To synthesize the climatic evolution of north coastal California for the last 6 m.y., the ratio of oak pollen percentages to oak + pine pollen percentages for Sites 1018 and 1022 is shown in Figure 8. The relationship between these taxa provides an index of vegetation and associated climate, with higher values indicating warm, equable environments (Adam and West, 1983; Axelrod, 1977). The late Neogene increase of pine in California was ascribed to displacement of mesic Tertiary coastal forests in response to cooling and drying—associated, at least in part, with late Pliocene elevation of California mountain ranges (Raven and Axelrod, 1978).

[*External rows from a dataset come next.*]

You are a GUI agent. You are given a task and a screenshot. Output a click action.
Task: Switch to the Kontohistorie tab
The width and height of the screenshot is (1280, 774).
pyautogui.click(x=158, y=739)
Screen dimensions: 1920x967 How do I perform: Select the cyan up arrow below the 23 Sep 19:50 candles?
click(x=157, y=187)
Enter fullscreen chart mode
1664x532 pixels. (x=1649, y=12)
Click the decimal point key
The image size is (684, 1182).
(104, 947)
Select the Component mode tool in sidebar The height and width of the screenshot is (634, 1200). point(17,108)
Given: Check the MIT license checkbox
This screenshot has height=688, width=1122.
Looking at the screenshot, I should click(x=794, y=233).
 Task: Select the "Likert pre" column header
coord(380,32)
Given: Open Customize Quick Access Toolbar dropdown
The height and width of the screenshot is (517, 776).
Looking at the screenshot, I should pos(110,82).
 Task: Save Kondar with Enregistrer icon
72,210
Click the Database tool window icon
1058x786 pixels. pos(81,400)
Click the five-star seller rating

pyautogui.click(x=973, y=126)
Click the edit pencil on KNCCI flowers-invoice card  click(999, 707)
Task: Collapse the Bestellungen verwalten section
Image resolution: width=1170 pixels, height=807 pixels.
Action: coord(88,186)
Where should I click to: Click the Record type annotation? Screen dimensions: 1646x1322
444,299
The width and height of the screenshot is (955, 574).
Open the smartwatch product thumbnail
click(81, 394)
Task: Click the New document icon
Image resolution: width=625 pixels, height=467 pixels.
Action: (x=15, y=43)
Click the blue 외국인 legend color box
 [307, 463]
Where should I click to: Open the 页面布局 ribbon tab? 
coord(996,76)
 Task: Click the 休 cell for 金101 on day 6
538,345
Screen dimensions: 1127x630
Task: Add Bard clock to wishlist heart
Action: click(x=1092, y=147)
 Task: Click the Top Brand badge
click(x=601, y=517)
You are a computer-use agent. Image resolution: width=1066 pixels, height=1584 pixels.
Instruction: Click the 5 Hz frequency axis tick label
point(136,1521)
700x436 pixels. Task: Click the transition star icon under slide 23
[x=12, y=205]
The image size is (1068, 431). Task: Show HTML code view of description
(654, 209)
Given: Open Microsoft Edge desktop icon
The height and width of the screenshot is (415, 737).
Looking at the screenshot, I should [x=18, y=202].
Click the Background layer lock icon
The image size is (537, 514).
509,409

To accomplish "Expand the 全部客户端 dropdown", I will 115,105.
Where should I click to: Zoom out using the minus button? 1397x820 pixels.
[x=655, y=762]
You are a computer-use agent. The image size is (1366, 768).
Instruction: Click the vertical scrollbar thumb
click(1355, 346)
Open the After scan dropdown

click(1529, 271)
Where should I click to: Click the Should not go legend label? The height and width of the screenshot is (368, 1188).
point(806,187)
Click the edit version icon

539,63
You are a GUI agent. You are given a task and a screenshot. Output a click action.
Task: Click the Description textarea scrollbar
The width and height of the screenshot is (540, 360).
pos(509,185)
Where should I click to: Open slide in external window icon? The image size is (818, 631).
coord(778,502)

Although precise interpretation of the nature and timing of events in this composite record from Hole 1022C is constrained by the subjective nature of the climate index, broad sampling intervals, and limited age control, the climate index provides a starting point for comparing terrestrial and oceanic signals from the California margin.
Climates of Northern California reflect broad late Neogene global climate trends such as an overall cooling from a late Miocene climatic optimum (~6-5 Ma), a Pliocene warming (between ~4.0 and ~3.5 Ma), and late Pliocene-Pleistocene high-frequency temperature oscillations. If the age model for Site 1022 is valid, then timing of Pliocene warming in coastal California inferred from pollen data deposited on the continental margin and Northern California (Axelrod, 1944) apparently precedes the mid-Pliocene warming event (~3.15 and ~2.85 Ma) identified in various geologic records elsewhere (Poore and Sloan, 1996). However, the warming event in coastal California may coincide with warming at ~4 Ma in Japan and offshore waters, when relict Tertiary taxa made their final appearance (Heusser and Morley, 1996), and with early Pliocene warming events reported elsewhere (e.g., Ciesielski and Grinstead, 1986; Zubakov and Borzenkova, 1988).